◆ AIM OF THE EXERCISE
Write out exactly the lines from the first line of the records below through the line that contains "Click the Denominación", and stop there.

────────────────────────────────────────

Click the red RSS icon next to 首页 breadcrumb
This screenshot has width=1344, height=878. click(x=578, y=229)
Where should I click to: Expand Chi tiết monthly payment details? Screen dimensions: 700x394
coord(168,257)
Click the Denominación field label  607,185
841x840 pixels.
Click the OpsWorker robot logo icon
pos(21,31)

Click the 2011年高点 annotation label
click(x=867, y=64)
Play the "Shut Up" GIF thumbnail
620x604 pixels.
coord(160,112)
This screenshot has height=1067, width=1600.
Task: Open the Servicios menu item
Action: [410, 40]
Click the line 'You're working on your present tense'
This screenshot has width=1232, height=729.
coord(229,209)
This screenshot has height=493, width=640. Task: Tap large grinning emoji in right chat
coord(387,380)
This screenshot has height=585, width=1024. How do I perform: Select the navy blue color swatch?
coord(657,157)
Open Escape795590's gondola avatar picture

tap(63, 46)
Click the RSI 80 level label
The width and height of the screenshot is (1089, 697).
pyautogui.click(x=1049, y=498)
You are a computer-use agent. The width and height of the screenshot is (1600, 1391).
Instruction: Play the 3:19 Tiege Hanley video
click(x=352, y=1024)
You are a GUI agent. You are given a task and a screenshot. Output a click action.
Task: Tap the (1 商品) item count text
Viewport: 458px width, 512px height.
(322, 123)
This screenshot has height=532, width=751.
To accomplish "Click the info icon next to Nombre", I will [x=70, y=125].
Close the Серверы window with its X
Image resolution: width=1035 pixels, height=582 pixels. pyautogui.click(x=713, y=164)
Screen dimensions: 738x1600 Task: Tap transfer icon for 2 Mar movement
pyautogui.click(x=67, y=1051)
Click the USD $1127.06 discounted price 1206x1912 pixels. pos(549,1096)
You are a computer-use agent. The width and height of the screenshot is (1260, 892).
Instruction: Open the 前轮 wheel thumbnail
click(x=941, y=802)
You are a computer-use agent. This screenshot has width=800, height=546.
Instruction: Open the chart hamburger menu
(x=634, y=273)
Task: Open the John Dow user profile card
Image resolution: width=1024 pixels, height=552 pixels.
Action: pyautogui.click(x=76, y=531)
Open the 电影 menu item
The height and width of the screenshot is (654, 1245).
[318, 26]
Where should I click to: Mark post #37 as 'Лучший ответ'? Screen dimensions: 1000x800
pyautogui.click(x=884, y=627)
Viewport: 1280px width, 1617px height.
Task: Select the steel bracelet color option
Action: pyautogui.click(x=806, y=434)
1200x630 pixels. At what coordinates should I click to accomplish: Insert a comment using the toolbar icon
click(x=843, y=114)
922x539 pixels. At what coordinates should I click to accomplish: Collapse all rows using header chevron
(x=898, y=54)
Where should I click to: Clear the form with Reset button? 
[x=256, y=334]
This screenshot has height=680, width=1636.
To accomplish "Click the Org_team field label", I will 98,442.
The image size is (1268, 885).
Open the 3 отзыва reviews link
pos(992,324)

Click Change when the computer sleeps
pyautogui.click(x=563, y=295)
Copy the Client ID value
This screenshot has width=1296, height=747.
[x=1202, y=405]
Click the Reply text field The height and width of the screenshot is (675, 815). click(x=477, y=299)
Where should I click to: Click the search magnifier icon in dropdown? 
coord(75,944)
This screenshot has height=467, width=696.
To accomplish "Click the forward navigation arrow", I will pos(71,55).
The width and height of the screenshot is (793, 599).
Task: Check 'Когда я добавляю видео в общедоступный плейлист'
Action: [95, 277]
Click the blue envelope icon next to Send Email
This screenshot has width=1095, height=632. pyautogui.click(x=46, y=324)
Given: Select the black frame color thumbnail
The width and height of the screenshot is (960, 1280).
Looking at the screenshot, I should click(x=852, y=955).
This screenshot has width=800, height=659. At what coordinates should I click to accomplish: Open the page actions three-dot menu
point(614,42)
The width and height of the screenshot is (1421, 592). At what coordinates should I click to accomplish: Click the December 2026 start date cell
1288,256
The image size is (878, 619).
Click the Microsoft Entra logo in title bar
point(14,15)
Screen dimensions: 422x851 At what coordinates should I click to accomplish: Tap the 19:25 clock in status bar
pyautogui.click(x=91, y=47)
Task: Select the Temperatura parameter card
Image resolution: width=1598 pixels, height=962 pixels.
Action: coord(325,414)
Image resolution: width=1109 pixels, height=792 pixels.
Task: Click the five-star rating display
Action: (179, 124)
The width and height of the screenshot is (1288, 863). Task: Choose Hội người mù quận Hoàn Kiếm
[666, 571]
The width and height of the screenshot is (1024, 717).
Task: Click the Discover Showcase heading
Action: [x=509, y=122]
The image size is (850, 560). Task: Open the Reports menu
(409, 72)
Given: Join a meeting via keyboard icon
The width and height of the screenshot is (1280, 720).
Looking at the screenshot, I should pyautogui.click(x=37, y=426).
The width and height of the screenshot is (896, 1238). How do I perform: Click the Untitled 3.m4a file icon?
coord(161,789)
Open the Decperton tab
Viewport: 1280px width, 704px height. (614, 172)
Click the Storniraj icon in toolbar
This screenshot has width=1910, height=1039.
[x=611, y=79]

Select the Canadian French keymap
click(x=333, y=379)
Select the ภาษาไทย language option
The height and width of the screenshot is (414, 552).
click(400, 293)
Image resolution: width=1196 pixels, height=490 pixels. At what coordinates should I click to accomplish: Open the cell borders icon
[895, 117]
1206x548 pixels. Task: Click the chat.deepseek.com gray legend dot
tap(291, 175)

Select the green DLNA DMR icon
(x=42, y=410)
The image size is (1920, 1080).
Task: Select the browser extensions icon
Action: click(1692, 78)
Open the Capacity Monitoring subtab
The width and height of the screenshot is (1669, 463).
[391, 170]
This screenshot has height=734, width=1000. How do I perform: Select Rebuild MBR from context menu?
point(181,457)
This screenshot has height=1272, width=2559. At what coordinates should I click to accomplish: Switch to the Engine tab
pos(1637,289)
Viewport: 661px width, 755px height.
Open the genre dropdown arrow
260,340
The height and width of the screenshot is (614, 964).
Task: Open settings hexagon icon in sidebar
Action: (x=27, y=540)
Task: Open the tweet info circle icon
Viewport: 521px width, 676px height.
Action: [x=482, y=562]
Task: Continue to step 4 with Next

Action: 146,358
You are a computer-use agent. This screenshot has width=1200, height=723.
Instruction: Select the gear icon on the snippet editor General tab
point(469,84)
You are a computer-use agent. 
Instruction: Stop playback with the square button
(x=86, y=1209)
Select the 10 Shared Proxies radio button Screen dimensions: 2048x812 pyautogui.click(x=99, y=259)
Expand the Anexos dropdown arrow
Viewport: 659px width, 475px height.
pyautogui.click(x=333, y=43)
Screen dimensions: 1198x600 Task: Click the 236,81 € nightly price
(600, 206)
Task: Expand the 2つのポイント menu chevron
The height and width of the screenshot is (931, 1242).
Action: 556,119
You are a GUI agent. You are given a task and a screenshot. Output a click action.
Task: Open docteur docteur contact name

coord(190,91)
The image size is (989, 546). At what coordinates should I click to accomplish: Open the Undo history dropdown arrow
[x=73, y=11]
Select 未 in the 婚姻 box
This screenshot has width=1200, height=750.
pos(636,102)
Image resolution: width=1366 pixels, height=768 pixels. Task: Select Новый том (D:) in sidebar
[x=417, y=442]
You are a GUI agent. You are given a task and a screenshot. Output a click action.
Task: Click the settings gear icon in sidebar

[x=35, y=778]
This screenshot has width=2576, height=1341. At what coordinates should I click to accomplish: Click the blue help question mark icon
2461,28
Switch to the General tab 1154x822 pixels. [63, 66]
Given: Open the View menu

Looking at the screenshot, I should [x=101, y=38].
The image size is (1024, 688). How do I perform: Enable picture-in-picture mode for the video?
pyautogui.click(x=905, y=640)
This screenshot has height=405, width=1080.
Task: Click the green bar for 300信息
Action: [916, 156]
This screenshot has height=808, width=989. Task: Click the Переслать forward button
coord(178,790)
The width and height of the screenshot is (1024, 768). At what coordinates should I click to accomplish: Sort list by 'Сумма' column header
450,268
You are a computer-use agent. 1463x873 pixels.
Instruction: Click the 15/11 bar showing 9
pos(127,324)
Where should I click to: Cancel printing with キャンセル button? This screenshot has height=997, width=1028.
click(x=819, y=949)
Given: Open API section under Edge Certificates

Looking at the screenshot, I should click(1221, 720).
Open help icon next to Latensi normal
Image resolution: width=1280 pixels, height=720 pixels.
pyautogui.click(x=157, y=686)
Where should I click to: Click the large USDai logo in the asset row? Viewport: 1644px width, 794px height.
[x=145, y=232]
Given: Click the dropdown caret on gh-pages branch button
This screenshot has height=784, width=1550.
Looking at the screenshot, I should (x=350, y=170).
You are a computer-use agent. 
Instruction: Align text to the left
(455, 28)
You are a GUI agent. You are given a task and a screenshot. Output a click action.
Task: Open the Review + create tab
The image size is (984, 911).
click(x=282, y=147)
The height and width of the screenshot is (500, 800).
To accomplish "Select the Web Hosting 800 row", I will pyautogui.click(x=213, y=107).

────────────────────────────────────────

◆ ANSWER FOR THE TASK
Click the red RSS icon next to 首页 breadcrumb
This screenshot has width=1344, height=878. click(x=578, y=229)
Where should I click to: Expand Chi tiết monthly payment details? Screen dimensions: 700x394
coord(168,257)
Click the Denominación field label  607,185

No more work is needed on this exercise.